* Work to complete
Can you write out the stretch of items from the line containing "Viewport: 1008px width, 1178px" through the line containing "will [53, 18]." again, substituting "Refresh" for "Reload" and keeping all else unchanged?

==========

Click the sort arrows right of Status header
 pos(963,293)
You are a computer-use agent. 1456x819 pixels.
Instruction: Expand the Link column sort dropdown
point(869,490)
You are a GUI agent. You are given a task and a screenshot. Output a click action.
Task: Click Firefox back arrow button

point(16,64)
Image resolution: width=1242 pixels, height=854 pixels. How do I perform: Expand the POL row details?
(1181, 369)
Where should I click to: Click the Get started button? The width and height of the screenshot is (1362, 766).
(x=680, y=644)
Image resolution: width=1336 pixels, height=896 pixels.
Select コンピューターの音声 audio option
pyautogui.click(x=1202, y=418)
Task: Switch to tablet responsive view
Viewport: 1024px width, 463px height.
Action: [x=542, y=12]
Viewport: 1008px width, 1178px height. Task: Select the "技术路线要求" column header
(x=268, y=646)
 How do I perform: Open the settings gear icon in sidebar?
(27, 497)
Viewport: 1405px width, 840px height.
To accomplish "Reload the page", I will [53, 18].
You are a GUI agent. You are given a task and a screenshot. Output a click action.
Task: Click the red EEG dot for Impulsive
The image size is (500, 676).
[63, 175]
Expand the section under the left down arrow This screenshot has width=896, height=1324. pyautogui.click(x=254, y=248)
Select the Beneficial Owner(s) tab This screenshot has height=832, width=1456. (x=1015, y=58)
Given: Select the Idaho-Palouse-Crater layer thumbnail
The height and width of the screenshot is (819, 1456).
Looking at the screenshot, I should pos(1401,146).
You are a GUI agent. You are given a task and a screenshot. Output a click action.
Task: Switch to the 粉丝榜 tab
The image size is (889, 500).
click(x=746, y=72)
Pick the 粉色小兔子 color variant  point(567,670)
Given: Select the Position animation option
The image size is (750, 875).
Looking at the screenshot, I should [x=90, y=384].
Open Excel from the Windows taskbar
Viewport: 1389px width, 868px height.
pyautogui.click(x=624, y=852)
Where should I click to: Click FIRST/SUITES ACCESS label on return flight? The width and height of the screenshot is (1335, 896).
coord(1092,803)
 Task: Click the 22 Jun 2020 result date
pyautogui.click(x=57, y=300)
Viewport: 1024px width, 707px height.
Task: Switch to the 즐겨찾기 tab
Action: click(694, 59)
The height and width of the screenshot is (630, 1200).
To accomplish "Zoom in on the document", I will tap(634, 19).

==========

* Right answer
Viewport: 1008px width, 1178px height. Task: Select the "技术路线要求" column header
(x=268, y=646)
 How do I perform: Open the settings gear icon in sidebar?
(27, 497)
Viewport: 1405px width, 840px height.
To accomplish "Refresh the page", I will [53, 18].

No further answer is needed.